I’ve now had ample time to reflect on both of my children’s births via c-section (the above picture was taken exactly a week after micro was born, and now I am closing in on three months; miscellaneous dispatches from the trenches here), and thought I’d share a few things that surprised me about the experiences, as I know there are many (!) expecting moms reading this blog, several of whom have written to say that they are anxious about the imminence of a birth via caesarean.
A caveat, of course: everyone experiences birth differently. I have one friend who claims the c-section was “a breeze” (insert bulging eye emoji) and that her recovery felt easy. I have another friend who cannot even talk about her c-section without tearing up, even now, over two years later. I fall closer to the latter camp; I found both c-sections emotionally difficult to muscle through and the recoveries, frankly, brutal — but the second one was far, far easier, in part because I knew what to expect, and in part, I think, because my body understood what was happening. (Maybe there was some muscle memory?)

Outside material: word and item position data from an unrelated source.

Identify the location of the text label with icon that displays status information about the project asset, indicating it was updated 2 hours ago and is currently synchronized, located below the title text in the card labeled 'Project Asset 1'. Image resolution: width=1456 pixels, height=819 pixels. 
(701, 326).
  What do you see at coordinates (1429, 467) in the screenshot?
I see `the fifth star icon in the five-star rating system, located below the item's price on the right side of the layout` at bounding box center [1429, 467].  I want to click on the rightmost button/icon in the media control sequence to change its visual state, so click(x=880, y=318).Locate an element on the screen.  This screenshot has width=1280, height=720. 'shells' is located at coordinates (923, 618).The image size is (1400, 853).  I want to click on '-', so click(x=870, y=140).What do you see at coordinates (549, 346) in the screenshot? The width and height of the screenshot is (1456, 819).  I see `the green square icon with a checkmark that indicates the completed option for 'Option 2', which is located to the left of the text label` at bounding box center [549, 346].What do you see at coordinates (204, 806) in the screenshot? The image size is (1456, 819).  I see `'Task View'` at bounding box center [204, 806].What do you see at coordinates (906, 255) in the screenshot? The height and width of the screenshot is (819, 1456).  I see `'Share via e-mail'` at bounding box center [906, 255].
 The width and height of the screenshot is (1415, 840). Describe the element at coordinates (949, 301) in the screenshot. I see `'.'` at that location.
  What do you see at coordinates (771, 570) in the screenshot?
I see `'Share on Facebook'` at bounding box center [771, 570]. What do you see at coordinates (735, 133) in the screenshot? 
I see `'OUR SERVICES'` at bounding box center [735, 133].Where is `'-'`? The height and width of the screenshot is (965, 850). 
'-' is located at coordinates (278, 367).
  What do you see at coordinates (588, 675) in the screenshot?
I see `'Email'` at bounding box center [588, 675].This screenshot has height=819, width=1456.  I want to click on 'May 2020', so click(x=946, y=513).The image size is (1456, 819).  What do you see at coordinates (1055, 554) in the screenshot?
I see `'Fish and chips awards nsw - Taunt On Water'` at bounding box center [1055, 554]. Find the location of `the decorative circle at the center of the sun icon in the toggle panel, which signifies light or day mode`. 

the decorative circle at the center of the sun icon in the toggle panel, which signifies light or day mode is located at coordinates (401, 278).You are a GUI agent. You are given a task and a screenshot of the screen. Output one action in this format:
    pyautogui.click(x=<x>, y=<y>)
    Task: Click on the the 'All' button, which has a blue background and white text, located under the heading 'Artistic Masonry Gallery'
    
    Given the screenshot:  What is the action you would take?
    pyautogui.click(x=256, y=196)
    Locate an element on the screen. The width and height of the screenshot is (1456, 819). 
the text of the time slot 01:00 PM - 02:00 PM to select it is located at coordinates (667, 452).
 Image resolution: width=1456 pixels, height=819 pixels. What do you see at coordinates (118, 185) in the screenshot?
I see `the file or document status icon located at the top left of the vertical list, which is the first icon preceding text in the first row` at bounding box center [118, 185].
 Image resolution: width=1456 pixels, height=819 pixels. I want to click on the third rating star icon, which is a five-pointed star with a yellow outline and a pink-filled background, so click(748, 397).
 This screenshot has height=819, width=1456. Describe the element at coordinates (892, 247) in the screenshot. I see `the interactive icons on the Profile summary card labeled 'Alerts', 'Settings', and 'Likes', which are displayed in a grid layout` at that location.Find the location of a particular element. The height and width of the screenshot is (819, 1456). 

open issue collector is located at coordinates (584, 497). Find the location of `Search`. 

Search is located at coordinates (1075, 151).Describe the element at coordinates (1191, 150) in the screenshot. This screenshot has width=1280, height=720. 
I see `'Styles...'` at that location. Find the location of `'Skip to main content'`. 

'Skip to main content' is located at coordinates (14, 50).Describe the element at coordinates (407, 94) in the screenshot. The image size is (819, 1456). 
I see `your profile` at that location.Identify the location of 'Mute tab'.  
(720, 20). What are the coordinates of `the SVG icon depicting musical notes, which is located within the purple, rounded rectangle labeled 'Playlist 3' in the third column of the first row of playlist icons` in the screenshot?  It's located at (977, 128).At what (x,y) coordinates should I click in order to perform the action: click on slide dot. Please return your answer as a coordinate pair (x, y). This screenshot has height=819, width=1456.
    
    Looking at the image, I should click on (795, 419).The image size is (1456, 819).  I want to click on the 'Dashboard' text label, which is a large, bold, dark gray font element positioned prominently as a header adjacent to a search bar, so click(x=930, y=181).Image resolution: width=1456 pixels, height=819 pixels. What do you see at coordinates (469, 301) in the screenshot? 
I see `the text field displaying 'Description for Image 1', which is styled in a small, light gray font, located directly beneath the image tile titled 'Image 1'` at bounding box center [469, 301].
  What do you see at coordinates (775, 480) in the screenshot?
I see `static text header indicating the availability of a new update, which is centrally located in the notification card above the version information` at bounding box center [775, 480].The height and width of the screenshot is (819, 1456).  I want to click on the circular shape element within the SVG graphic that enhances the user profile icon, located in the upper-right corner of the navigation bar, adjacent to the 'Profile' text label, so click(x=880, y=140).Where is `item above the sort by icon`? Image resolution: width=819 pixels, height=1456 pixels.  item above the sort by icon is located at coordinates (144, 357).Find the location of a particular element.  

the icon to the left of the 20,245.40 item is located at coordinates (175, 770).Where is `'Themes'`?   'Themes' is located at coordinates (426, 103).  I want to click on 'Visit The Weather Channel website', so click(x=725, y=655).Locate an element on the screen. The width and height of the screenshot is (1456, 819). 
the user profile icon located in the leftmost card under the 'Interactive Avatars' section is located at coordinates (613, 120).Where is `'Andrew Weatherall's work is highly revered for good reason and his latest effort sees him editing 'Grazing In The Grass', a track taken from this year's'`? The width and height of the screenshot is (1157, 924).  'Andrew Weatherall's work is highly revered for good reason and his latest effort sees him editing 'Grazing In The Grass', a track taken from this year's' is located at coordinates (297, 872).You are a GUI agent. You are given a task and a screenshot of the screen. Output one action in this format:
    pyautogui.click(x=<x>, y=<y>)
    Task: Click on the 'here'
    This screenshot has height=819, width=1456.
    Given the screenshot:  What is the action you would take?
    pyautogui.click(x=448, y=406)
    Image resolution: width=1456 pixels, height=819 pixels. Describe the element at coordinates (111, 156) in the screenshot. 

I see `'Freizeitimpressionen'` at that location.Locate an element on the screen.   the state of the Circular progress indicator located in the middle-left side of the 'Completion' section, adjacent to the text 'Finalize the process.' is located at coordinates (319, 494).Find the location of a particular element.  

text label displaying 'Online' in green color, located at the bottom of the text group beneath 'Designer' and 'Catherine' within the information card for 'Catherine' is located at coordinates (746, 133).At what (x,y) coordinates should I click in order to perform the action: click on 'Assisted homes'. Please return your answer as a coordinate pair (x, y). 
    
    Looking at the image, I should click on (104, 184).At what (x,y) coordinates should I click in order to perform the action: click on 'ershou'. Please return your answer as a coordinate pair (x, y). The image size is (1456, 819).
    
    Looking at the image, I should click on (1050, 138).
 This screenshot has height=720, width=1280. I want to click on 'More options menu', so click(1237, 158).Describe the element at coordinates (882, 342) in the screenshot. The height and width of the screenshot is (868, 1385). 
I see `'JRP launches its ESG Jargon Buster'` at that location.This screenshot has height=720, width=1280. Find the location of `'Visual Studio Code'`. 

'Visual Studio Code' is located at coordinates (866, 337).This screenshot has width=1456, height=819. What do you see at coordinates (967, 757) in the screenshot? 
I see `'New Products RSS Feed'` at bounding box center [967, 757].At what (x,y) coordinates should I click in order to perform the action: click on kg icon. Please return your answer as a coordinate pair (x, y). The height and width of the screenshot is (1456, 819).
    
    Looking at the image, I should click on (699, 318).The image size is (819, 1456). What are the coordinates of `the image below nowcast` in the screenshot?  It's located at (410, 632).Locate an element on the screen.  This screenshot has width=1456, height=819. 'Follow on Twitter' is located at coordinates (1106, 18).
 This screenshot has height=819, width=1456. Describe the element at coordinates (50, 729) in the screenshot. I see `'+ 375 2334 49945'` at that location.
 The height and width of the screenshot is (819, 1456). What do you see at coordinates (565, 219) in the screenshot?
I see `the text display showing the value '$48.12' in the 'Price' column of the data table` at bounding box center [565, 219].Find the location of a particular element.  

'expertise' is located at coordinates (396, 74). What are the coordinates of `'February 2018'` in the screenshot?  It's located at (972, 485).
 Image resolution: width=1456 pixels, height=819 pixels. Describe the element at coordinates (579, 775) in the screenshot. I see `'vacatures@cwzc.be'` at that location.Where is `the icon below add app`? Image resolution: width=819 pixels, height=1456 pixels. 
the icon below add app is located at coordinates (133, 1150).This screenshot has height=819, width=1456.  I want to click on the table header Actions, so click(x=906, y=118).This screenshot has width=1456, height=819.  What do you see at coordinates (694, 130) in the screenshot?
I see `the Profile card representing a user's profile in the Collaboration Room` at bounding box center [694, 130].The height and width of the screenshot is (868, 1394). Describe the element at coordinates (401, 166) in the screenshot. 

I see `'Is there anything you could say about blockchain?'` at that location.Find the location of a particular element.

At any rate: 8 things that surprised me about having a c-section.
1 // You lose sensation for inches around the incision because the doctors cut through nerves, and you don’t get it back for months. No one told me this and I worried that something had gone wrong the first time. “Is it normal that I feel…numb? Like, for a huge section around the scar?” I finally asked my doctor. Yes. And it takes months and months to regain feeling incompletely — even up to a year.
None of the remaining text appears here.